Date of Report (Date of earliest event reported):
January 8, 2018

Independent Bank Group, Inc.
(Exact Name of Registrant as Specified in Charter)

Texas
001-35854
13-4219346
(State or other jurisdiction of incorporation)
(Commission File Number)
(IRS Employer Identification No.)

1600 Redbud Boulevard, Suite 400
McKinney, TX 75069-3257
(Address of principal executive offices) (Zip code)

Registrant’s telephone number, including area code:
(972) 562-9004


Check the appropriate box below if the Form 8-K filing is intended to simultaneously satisfy the filing obligation of the registrant under any of the following provisions:
¨ Written communications pursuant to Rule 425 under the Securities Act (17 CFR 230.425)
¨ Soliciting material pursuant to Rule 14a-12 under the Exchange Act (17 CFR 240.14a-12)
¨ Pre-commencement communications pursuant to Rule 14d-2(b) under the Exchange Act (17 CFR 240.14d-2(b))
¨ Pre-commencement communications pursuant to Rule 13e-4(c) under the Exchange Act (17 CFR 240.13e-4(c))
Indicate by checkmark whether the registrant is an emerging growth company as defined in Rule 405 of the Securities Act of 1933 (17 CFR 230.405) or Rule 12b-2 of the Securities Exchange Act of 1934 (17 CFR 240.12b‑2):
Emerging growth company    ¨
If an emerging growth company, indicate by checkmark if the registrant has elected not to use the extended transition period for complying with any new or revised financial accounting standards provided pursuant to Section 13(a) of the Exchange Act. ¨




Item 7.01
Regulation FD Disclosure
On January 8, 2018, Independent Bank Group, Inc. (the “Company”) issued a press release announcing certain additions to its executive leadership team. A copy of the press release is attached as Exhibit 99.1 to this Current Report on Form 8-K.
Mr. James L. Tippit, age 46, has been promoted to Executive Vice President Corporate Responsibility of the Company and Independent Bank, the Company’s wholly owned subsidiary (“Independent Bank”). Mr. Tippit will oversee the Company’s and Independent Bank’s community development function. His promotion was effective on January 8, 2018.
Mr. Tippit has been with Independent Bank since 2011 as Community Reinvestment Act (CRA) Officer and then Head of Corporate Responsibility. As Executive Vice President, he will continue to oversee Human Resources, CRA, Community Development, Marketing and Communications. Prior to his tenure at Independent Bank, Mr. Tippit worked for JP Morgan Chase in the Wealth Management Division and American Express Financial Advisors.
Mr.

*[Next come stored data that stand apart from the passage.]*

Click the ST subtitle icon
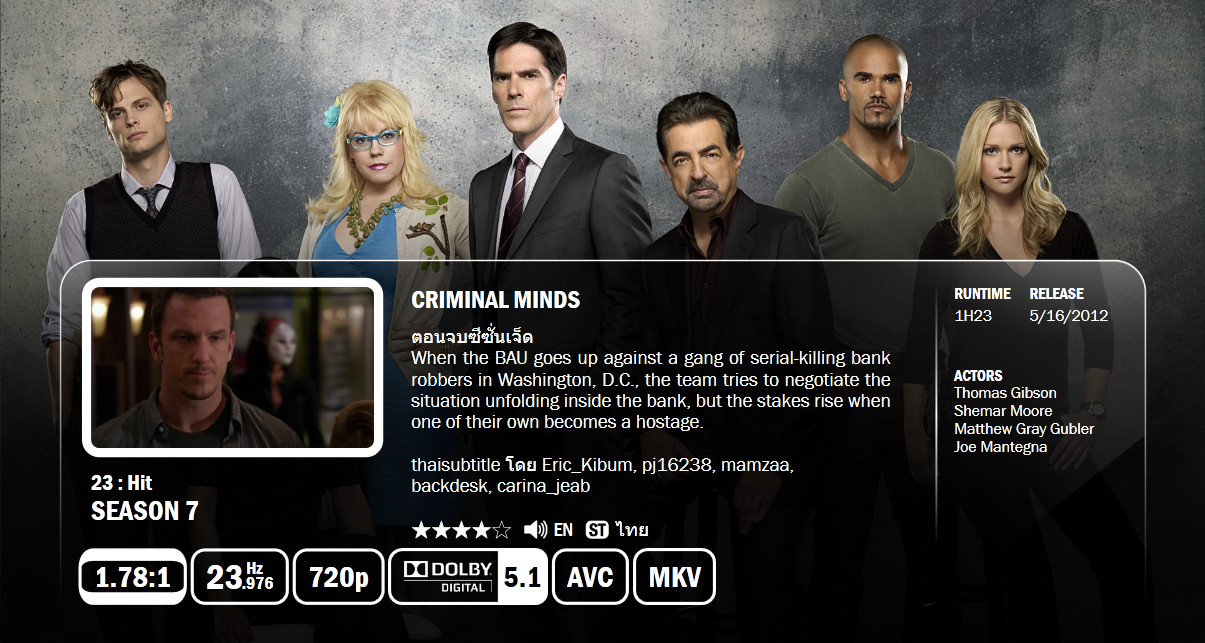The image size is (1205, 643). (x=597, y=530)
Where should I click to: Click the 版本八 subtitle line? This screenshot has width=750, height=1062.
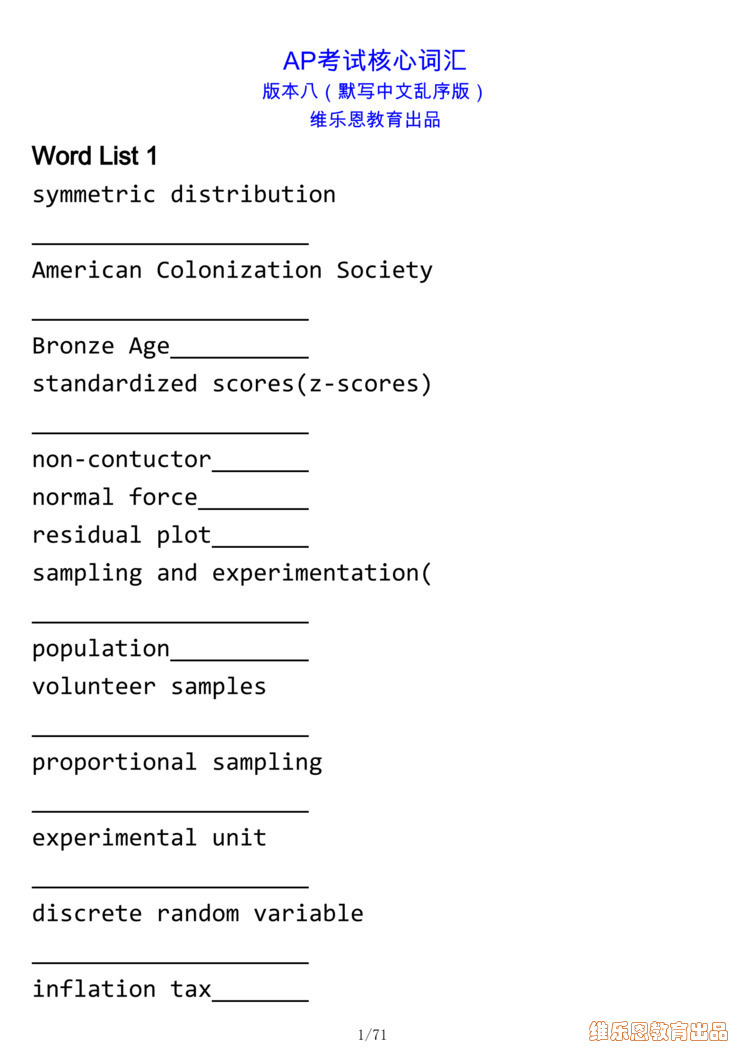tap(373, 91)
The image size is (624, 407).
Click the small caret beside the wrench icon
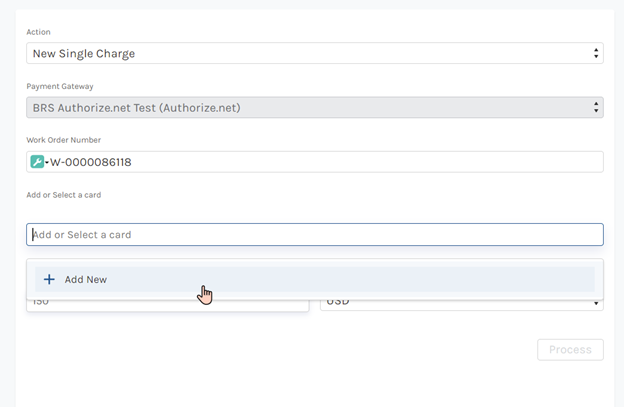(x=47, y=163)
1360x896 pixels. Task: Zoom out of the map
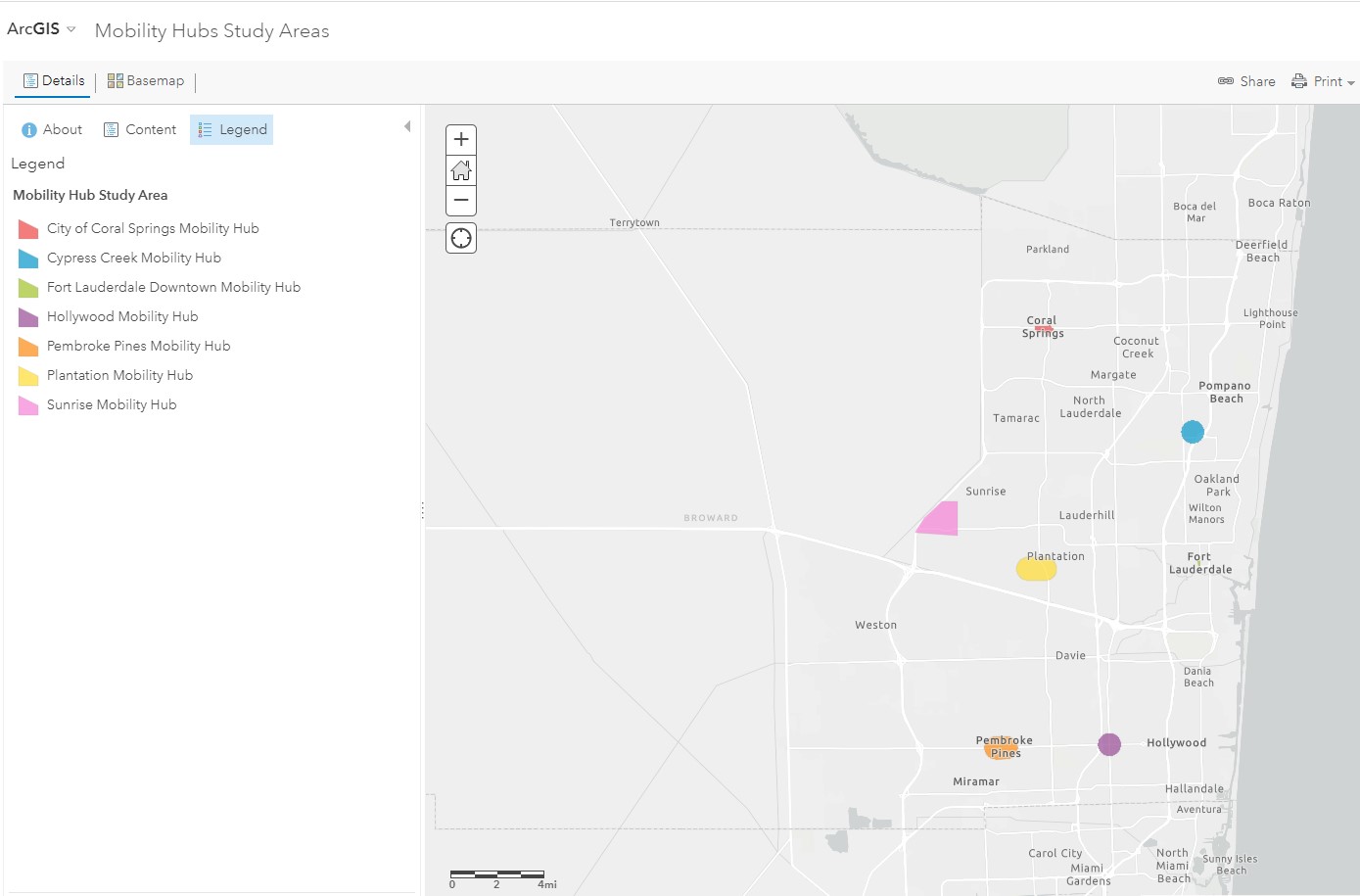[461, 201]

Mark S. Haynie, age 61, has been appointed as Executive Vice President General Counsel of the Company and Independent Bank. Mr. Haynie will oversee the overall legal function for the Company and Independent Bank. He will assume this position effective March 1, 2018.
Mr. Haynie has over 35 years’ experience in representing community banks in a wide variety of corporate, regulatory and securities matters. Prior to joining the Company, Mr. Haynie served as attorney, President and shareholder at Haynie Rake Repass & Klimko, P.C. from 1996 to the present. Mr. Haynie has represented the Company since its formation in 2002, serving as lead counsel on all of the Company’s M&A and capital markets transactions. Mr. Haynie is a graduate of Texas Tech University and The University of Texas School of Law.
In connection with the promotion and appointment, the Company plans to enter into Change in Control Agreements with Mr. Tippit and Mr. Haynie. In addition, the Company also plans to amend the Employment Agreement between the Company and Mr. James C, White, the Company’s Executive Vice President and Chief Operations Officer, to remove a change in control provision in that agreement and to enter into a separate Change in Control Agreement with Mr. White.
Each of the Change in Control Agreements will provide, among other things, that if, within twelve months following the occurrence of a Change in Control of the Company (as defined in the Company’s 2013 Equity Incentive Plan (the “Plan”)), (a) the Company terminates the Executive’s employment without Cause (as defined in the applicable Change in Control Agreement) or the Executive terminates his or her employment for Good Reason (as defined in the applicable Change in Control Agreement) and (b) the Executive signs and allows to become effective a general release of all known and unknown claims, in favor of the Company and its affiliates, then (i) the Executive will be entitled to a lump sum cash payment in an amount equal to two times the sum of (x) the Executive’s current annual base salary, plus (y) the Executive’s target total annual bonus for the year of termination, (ii) all of Executive’s unvested grants of restricted stock will become vested and will no longer be subject to restriction or forfeiture, and (iii) Executive shall continue to be a participant in the Independent Bank Survivor Benefit Plan such that, upon Executive’s death and provided certain thresholds are met, the Company will pay to the Executive’s beneficiary, as a survivor benefit, a single lump sum cash payment equal to the Executive’s annual base salary in effect on the date of the termination of the Executives’ employment. Each of the Change in Control Agreements provides further that the amount of payments and benefits payable to the Executive is subject to reduction to the extent necessary to ensure that such amount does not constitute a “parachute payment” as defined in Section 280G of the Internal Revenue Code of 1986, as amended.
In accordance with the General Instruction B.2 of Form 8-K, the information in Item 7.01 of this Current Report on Form 8-K, including Exhibit 99.1 hereto, which is furnished herewith pursuant to and relating to Item 7.01, shall not be deemed “filed” for purposes of Section 18 of the Securities Exchange Act of 1934, as amended (the “Exchange Act”), or otherwise be subject to liability under Section 18 of the Exchange Act. The information in Item 7.01 of this Current Report on Form 8-K and Exhibit 99.1 hereto shall not be incorporated by reference into any filing or other document filed by the Company with the Securities and Exchange Commission (the “Commission”) pursuant to the Securities Act of 1933, as amended, the rules and regulations of the Commission thereunder, the Exchange Act, or the rules and regulations of the Commission thereunder, except as shall be expressly set forth by specific reference in such filing or document.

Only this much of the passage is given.